The scientists used to system to accurately identify other types of bacterial colonies, including salmonella, vibrio, E. coli and bacillus.
"We were able to classify bacterial colonies with greater than a 90 per cent probability of being correct, which is as good as you could do with equipment costing more than $100,000, " Rajwa stated. "And, unlike conventional systems, our method is 100 percent non-invasive, which means we can carry out the procedure without staining, manipulating or killing the biological samples."
Rajwa says the technology does not require complicated lab equipment. A system could be designed so that it wouldn't require someone with a doctoral degree to operate.
"The whole beauty of the system is you don't invade the biological environment that you want to measure," Rajwa stated. "If you are working with stem cells, you don't want to stain them to see if they are stem cells. You want to be able to look at colonies on a petri dish without touching the colonies, without staining or destroying the colonies."

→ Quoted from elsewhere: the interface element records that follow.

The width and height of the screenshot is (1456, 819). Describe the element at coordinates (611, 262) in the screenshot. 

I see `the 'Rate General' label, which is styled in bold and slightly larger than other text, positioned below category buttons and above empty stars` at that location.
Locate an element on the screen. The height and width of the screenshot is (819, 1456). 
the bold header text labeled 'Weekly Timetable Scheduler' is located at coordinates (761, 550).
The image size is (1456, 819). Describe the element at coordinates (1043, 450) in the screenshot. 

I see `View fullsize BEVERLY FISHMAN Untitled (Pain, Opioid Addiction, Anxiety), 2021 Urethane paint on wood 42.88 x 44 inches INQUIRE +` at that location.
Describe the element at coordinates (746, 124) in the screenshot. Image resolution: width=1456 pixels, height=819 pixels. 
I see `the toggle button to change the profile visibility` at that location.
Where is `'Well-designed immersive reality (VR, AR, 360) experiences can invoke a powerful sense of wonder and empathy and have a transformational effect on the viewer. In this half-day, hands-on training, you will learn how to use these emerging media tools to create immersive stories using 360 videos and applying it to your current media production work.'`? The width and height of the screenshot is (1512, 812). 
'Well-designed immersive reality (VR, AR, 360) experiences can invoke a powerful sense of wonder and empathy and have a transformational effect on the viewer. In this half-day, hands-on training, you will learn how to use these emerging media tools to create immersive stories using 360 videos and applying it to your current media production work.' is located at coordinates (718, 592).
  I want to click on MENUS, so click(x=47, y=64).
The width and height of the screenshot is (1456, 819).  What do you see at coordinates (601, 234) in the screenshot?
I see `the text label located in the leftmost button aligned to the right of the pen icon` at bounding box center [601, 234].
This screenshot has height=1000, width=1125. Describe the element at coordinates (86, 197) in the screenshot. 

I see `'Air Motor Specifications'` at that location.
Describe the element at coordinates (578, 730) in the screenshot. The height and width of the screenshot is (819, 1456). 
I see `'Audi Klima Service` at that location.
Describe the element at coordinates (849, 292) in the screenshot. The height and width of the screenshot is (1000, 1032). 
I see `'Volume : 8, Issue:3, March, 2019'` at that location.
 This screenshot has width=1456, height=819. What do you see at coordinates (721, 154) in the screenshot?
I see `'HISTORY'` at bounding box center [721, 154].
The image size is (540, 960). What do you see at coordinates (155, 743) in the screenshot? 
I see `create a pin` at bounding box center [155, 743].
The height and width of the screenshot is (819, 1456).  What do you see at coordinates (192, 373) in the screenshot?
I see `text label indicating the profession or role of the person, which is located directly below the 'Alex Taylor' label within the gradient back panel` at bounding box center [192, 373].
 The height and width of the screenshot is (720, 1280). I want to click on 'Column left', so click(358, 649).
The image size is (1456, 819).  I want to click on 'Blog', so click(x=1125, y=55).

A mass-produced system based on the technology would consist of inexpensive, off-the-shelf hardware, such as red lasers and low-resolution digital cameras available at consumer electronics stores, and likely would cost less than $1,000, the researchers calculate.
The research has recently received funding from the US Department of Agriculture through Purdue's Centre for Food Safety Engineering.
The researchers say further work will include research to develop a graphical user interface.
"Now it requires a qualified, trained person to do all the recognition," Rajwa stated. "We want a system where you can actually put a petri dish or some other container into the system, you press enter and the computer says, 'This is salmonella of this type and this strain, ' and it does this quickly in real time. There is absolutely no fundamental reason why we wouldn't be able to do this, and we are pretty close to having an actual prototype of a product that could be commercialised."
The researchers have filed a provisional patent for the data-processing technique, and a full patent application has been filed on the underlying light-scattering technology.